Please copy exactly the line containing "Screen dimensions: 1568x763" and every line after it, through the last line of the records below, leaving out all pictures.

*** Block opens ***

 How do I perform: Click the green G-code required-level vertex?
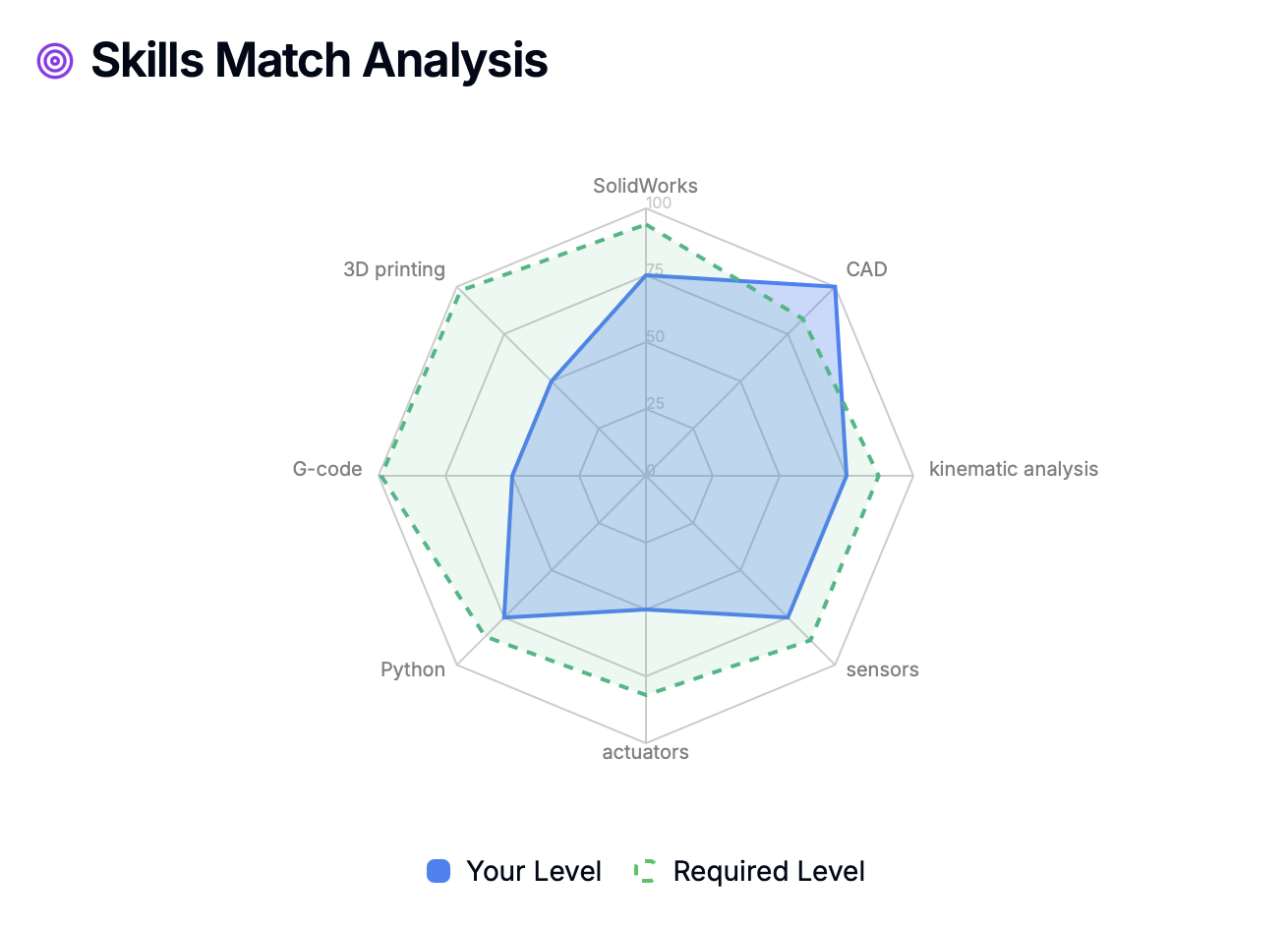[380, 476]
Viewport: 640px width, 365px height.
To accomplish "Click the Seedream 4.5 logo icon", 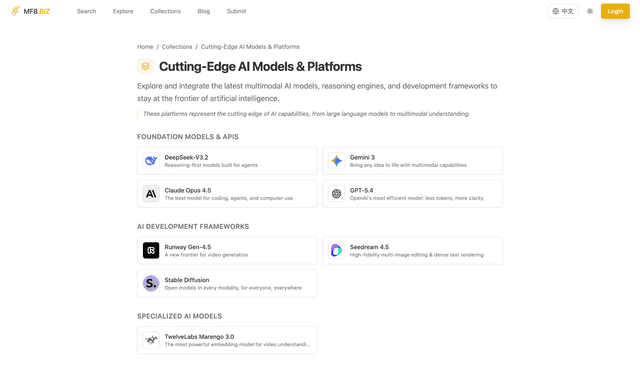I will pyautogui.click(x=336, y=251).

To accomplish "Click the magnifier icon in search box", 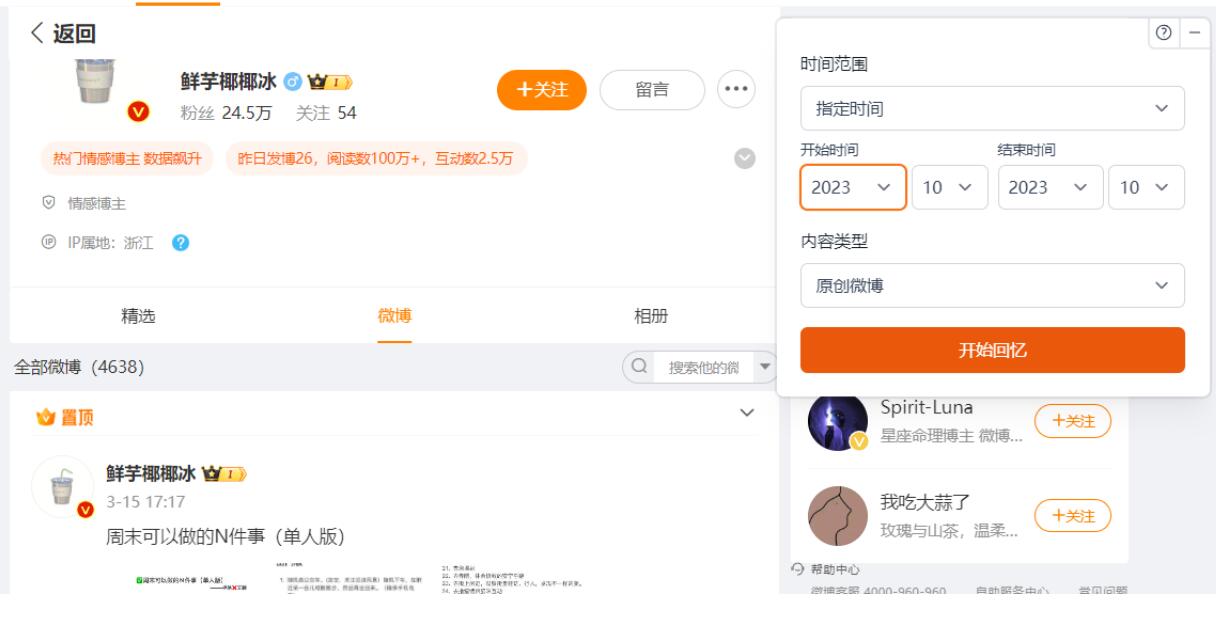I will 639,367.
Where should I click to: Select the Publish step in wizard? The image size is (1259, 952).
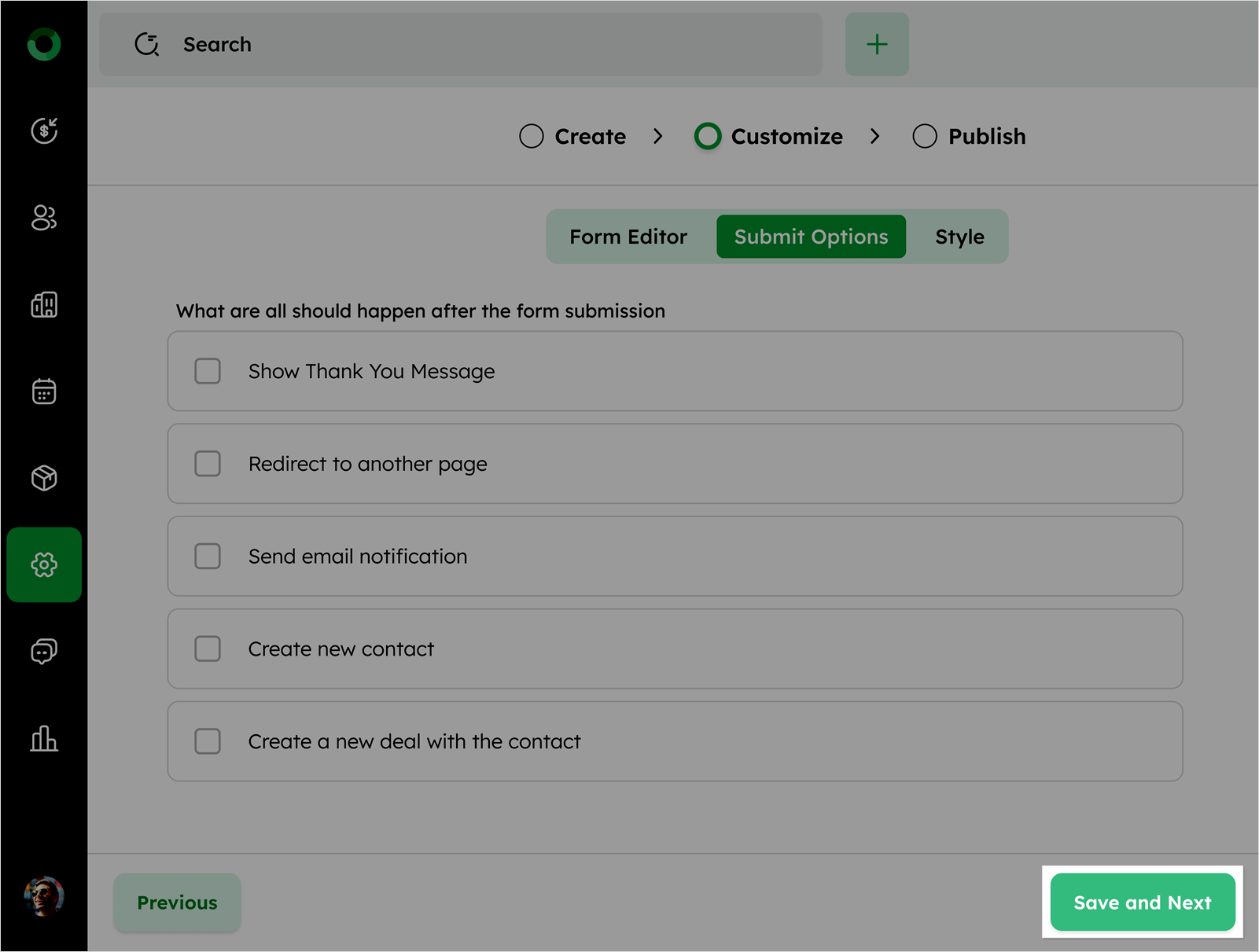click(x=970, y=137)
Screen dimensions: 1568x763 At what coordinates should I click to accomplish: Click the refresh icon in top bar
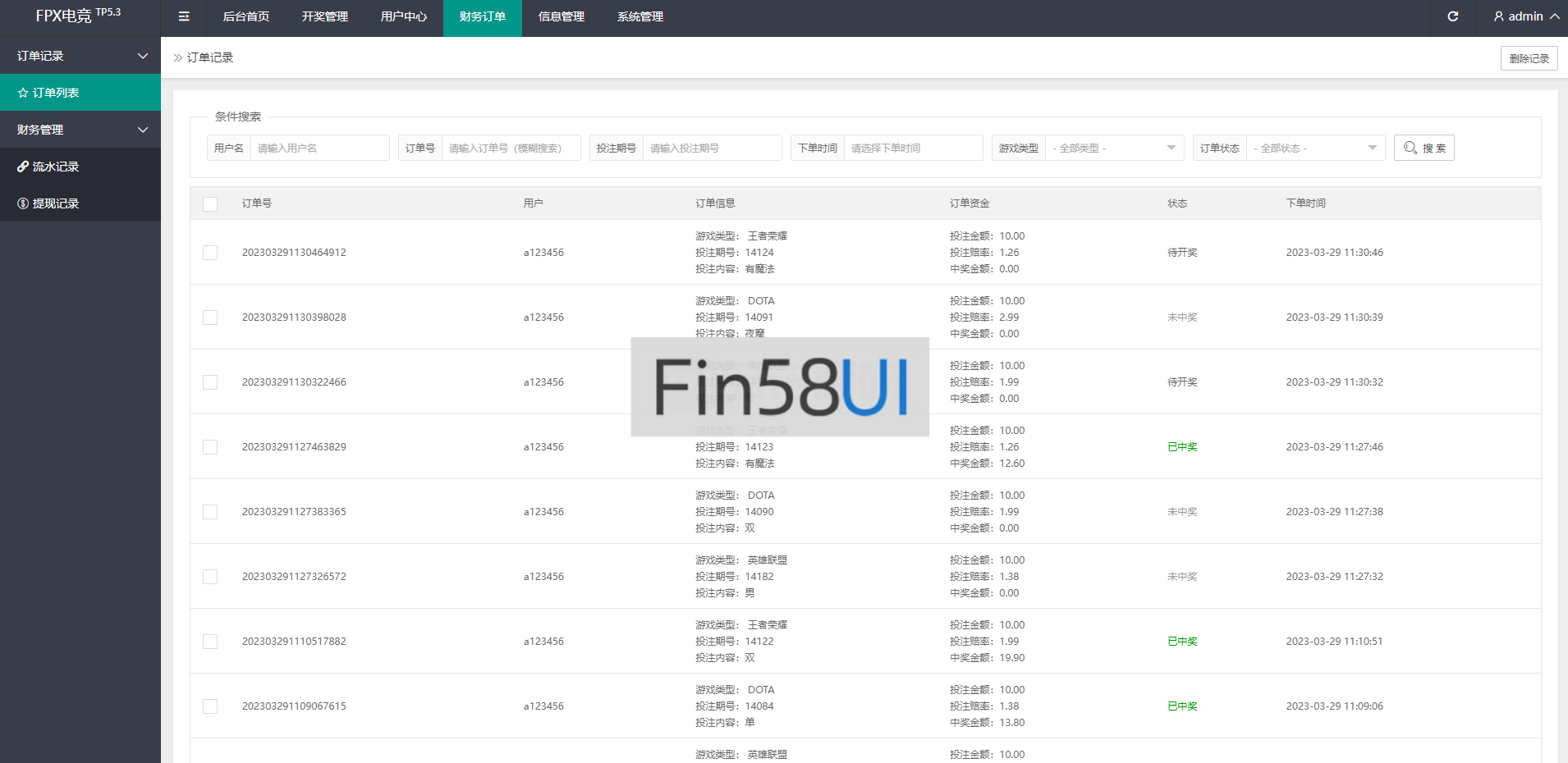coord(1452,16)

*** Block closes ***

> [Answer below]
Screen dimensions: 1568x763 At what coordinates should I click to accomplish: Click the refresh icon in top bar
coord(1452,16)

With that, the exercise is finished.